Dibandingkan tahun 2018, produksi beras ini mengalami penurunan sebanyak 2,63
juta ton (7,75%).
Kepala BPS,
Suhariyanto mengatakan penghitungan luas panen ini menggunakan metode Kerangka
Sampel Area (KSA) yang dimulai sejak 2017 dengan memanfaatkan teknologi citra
satelit dan peta lahan baku sawah. Pada metode KSA, data produksi padi
diperoleh dari perkalian luas panen dan produktivitas atau produksi per
hektare.
Metode KSA
merupakan hasil kerjasama dan kolaborasi antara BPS, Kementerian Agraria dan
Tata Ruang/Badan Pertanahan Nasional (Kementerian ATR/BPN), Kementerian Pertanian,
Badan Pengkajian dan Penerapan Teknologi (BPPT), Badan Informasi Geospasial
(BIG), serta Lembaga Penerbangan dan Antariksa Nasional (Lapan).
Lebih lanjut
Suhariyanto mengatakan bahwa beras merupakan makanan pokok bagi penduduk
Indonesia dan mempunyai arti sangat penting bagi perekonomian Indonesia.

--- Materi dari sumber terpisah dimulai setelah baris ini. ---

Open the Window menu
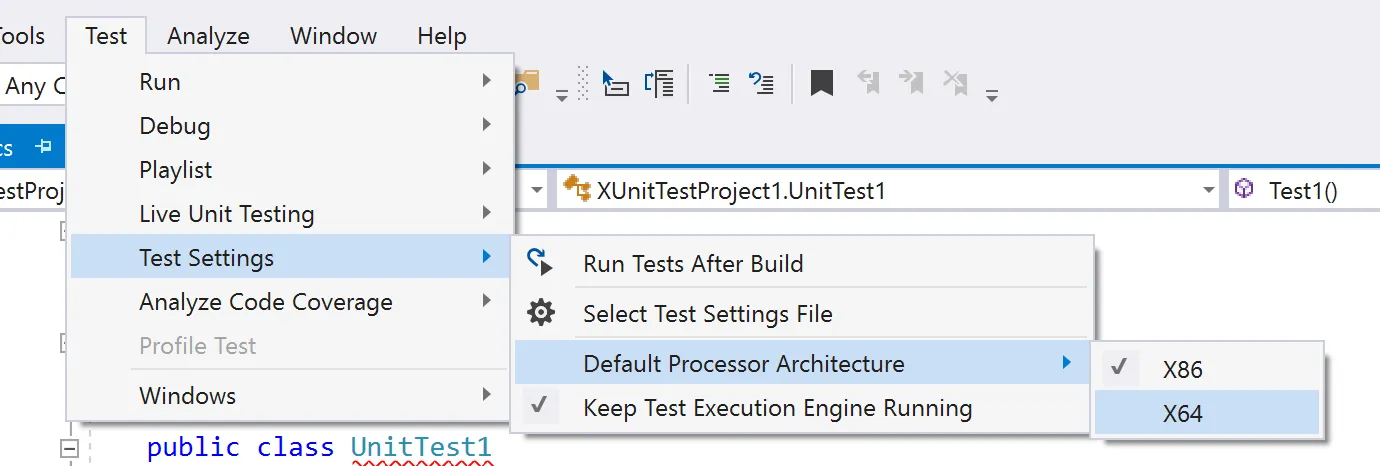The height and width of the screenshot is (466, 1380). (x=333, y=36)
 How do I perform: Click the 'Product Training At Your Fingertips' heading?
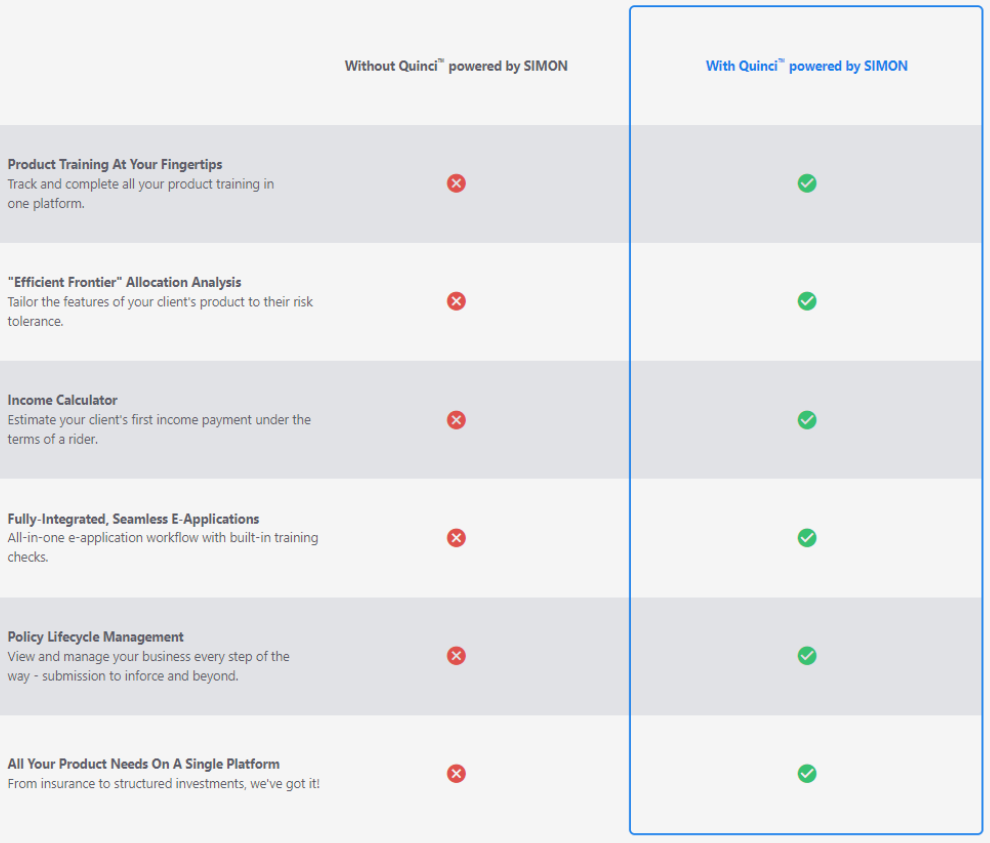click(115, 164)
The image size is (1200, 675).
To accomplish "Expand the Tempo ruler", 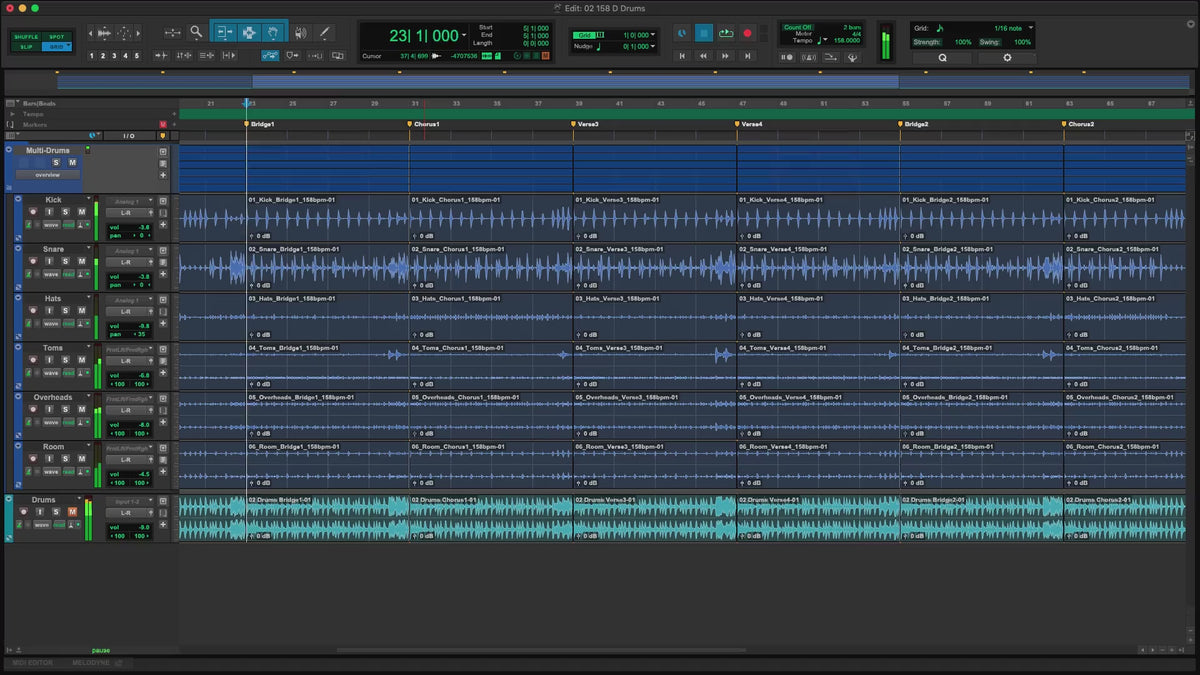I will point(12,113).
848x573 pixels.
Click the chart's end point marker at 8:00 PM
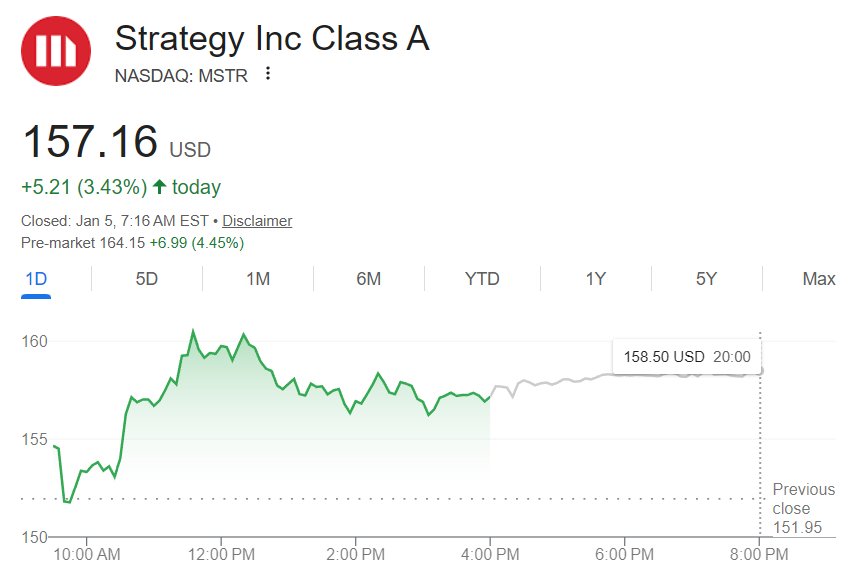pyautogui.click(x=761, y=370)

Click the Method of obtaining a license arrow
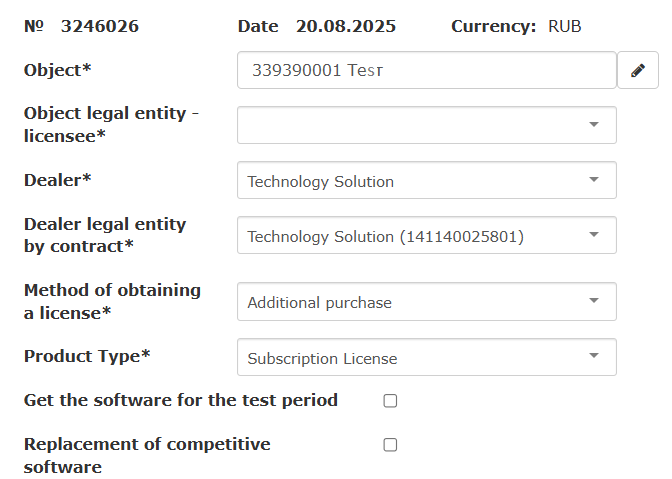tap(593, 301)

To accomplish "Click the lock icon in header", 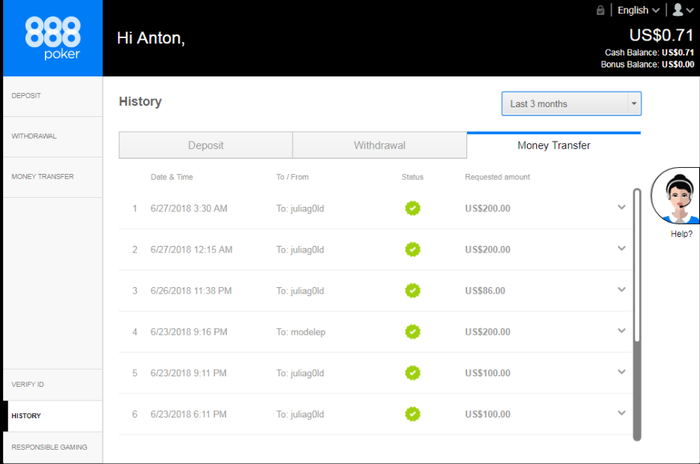I will tap(600, 10).
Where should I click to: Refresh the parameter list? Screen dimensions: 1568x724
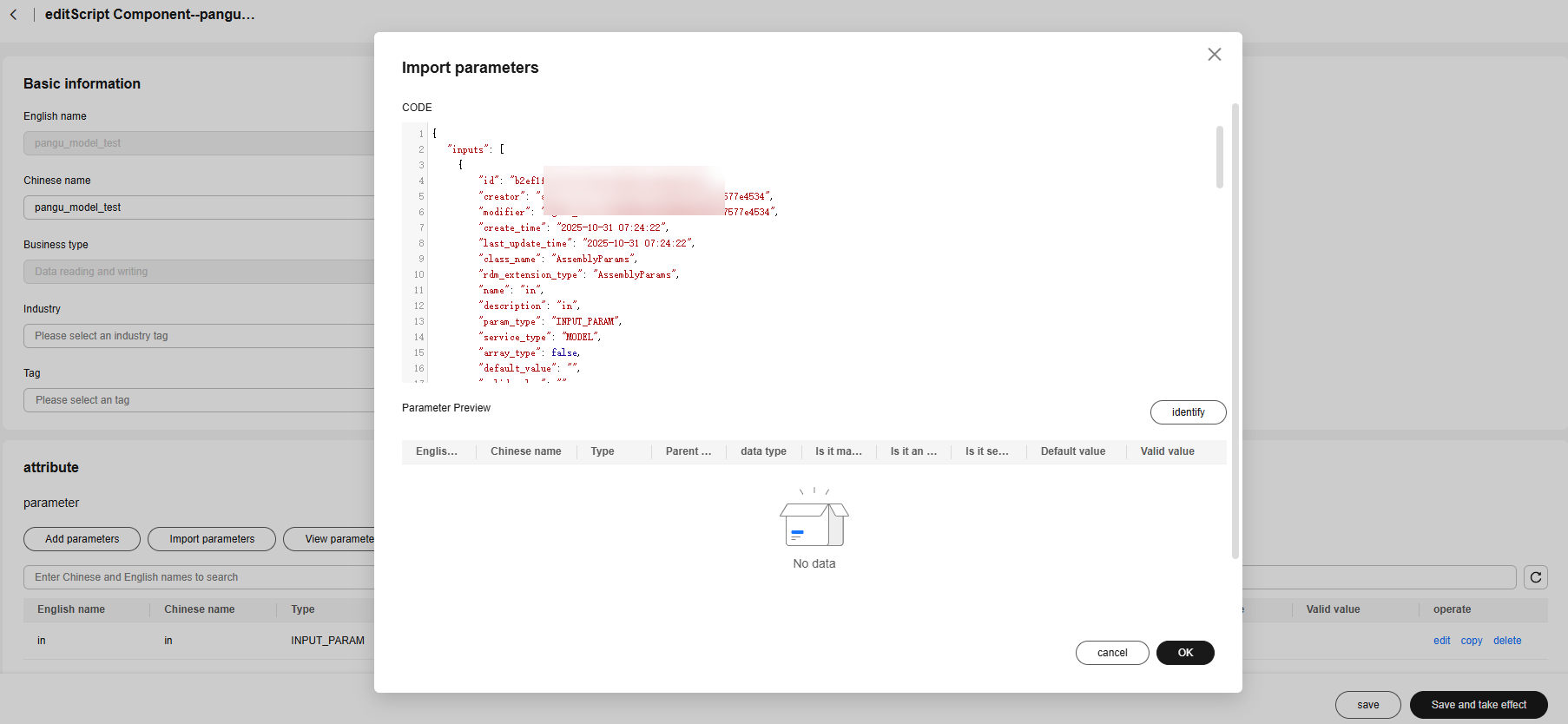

Ketidakstabilan harga beras akan berdampak besar kepada inflasi dan kemiskinan,
sehingga stabilisasi harga beras harus terus dijaga. Untuk bisa menghasilkan
hal tersebut, akurasi data beras harus mendapat perhatian utama.
Untuk
mengestimasi luas panen menggunakan Metode KSA, terang Suhariyanto, tahap
pertama adalah menentukan peta lahan baku sawah. Luas lahan baku sawah 2019
yang dirilis Kementerian ATR/BPN sebesar 7,46 juta hektare. Luas lahan baku
sawah terluas ada di Jawa Timur, Jawa Tengah, Jawa Barat, Sulawesi Selatan dan
Sumatera Selatan.
Peta luas
lahan baku sawah ini kemudian digabungkan dengan peta rupa bumi dan peta
administrasi ditambah dengan peta tutupan lahan. “Hasil overlay
dari 4 peta inilah yang kita satukan dan kemudian kita ambil sampel berupa
luasan sawah dalam bentuk segmen berukuran 300 x 300 meter persegi. Jumlah
segmen tersebut kita kunci koordinatnya dan petugas harus datang ke sana dengan
menggunakan handphone-nya
memotret lapangan,” terangnya.
Petugas hanya
bisa mengambil gambar ketika mereka berada di dalam radius 10 meter persegi.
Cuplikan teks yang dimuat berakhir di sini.